According to him, “Africans have continued  to say the same thing over and over again without taking action. ECOWAS has failed to live up to the vision of the founding fathers for faster peace, integration and development, which would have reduced poverty,  promote faster mobility of labour and capital”.

Ambassador Segun Akinsanya who directs the South Africa based Institutes for Security Studies (ISS)said security has become a big issue in the entire African continent and time has come for African leaders to take a second look at the situation in the continent.

Colonial experiences

He said the time is gone, when African leaders and Africans blamed their problems on Europe because countries in Latin America also had their colonial experiences but they have invested in education, development of science and technology which is what we need to move the continent out of the circle of poverty.
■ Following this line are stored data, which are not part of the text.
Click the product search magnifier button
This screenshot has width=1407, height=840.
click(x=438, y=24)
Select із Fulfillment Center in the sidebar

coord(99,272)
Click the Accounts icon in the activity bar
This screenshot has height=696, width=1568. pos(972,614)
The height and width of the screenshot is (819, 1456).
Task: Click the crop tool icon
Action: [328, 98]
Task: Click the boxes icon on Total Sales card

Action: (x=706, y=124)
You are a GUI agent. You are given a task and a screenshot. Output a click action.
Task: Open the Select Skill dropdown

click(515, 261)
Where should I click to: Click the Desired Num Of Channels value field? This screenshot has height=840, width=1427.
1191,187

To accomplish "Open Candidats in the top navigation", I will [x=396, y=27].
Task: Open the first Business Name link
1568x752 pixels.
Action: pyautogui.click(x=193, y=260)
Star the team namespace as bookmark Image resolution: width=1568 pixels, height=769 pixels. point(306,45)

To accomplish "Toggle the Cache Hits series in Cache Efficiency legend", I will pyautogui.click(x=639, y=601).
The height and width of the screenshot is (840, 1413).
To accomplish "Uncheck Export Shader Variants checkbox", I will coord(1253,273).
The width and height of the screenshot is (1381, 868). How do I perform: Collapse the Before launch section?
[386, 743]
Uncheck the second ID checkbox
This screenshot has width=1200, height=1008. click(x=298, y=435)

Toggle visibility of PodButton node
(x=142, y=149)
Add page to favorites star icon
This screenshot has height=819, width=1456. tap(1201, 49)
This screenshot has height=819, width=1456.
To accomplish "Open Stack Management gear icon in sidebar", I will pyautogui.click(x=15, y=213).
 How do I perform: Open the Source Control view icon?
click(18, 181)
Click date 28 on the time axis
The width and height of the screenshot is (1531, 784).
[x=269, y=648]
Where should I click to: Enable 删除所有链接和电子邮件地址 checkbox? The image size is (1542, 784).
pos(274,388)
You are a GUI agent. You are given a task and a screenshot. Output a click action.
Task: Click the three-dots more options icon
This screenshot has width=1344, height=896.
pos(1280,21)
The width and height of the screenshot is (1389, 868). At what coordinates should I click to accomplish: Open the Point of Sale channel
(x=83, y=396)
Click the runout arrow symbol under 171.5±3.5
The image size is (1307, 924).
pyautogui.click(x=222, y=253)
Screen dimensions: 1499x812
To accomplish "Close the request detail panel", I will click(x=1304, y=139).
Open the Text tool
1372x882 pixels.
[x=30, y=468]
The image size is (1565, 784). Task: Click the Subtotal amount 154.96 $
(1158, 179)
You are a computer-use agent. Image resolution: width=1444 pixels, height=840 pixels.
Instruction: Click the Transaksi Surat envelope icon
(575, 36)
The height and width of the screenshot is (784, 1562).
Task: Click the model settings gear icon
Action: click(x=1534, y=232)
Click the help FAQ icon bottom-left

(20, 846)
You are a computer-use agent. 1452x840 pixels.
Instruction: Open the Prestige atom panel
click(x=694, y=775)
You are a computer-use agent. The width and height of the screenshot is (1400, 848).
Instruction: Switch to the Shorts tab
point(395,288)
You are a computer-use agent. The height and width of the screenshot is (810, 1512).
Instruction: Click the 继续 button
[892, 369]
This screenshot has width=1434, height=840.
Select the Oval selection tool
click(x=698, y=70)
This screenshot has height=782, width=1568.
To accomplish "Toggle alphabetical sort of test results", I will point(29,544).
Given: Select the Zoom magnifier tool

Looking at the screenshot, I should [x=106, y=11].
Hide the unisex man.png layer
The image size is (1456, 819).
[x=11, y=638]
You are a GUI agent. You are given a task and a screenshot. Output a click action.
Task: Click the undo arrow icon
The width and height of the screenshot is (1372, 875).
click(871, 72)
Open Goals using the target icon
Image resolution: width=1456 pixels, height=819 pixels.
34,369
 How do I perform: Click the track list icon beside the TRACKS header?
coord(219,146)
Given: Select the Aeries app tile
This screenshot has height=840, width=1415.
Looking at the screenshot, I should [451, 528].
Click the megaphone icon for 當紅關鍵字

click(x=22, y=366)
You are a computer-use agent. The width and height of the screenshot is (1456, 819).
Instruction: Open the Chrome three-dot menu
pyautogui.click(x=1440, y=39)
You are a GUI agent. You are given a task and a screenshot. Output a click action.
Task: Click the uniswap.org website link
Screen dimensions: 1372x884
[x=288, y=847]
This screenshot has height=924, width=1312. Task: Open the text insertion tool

Former Nigeria’s Ambassador to Israel and the United States Prof. George Obiozor said rather than France being accused of any colonial tendencies in Mali, its action against the Islamist groups in Mali we should commend rather  blame or accuse France of neo-colonial designs in Mali. According to him ”What France has done is to clear the way, to ensure safe landing for the African troops”.

A senior Research Fellow at NIIA, Prof. Fred Aja Agwu, agreed with Prof. Obiozor but went further to say that what France has done in Mali has helped to break the back of Boko Haram sect in Nigeria. Said Agwu: “the action in Mali, shows the strong linkage with the situation in Nigeria. According to Prof. Agwu, “it is not a coincidence that the leaders of Boko Haram in Nigeria began to consider the idea of a cease fire at the point when there support base in Mali had been destroyed”.

The second  battle

Experiences in Afghanistan and Iran may be repeating itself all over in Mali where the French troops have flushed out the Islamists from the towns of Kidal, Mpoti, Goa, Timbuktu, Diabaly. But the second place of suicide bombings, acts of guerrila war fare may be afoot as the Islamists are known to melt into the population and disguise themselves as civilians only to launch deadly attacks.

The Islamists have potent propaganda against the foreign troops whom they accuse of coming to pollut their land and culture. The troops from Senegal, Niger, Nigeria, Togo, Burkina Faso etc are not experienced in  desert war fare where the Islamists have dug trenches that can sustain their operation. Mali is a country ‘with little resources that is of interest in Mali is not more than denying Al Qaeda a base in the Sahel. It will be a major challenge for the foreign troops to cut off all the supply routes which the Islamists use to smuggle drugs and arms to sustain their criminal acts.

Prof. Bola A. Akinterinwa, the Director General of Nigerian Institute of International Affairs argues that in resolving the Malian crisis, negotiation with Ansar Dine and the Islamists groups must be viewed with caution because religious Islamists do not negotiate their ultimate objective is Islamisation of the state.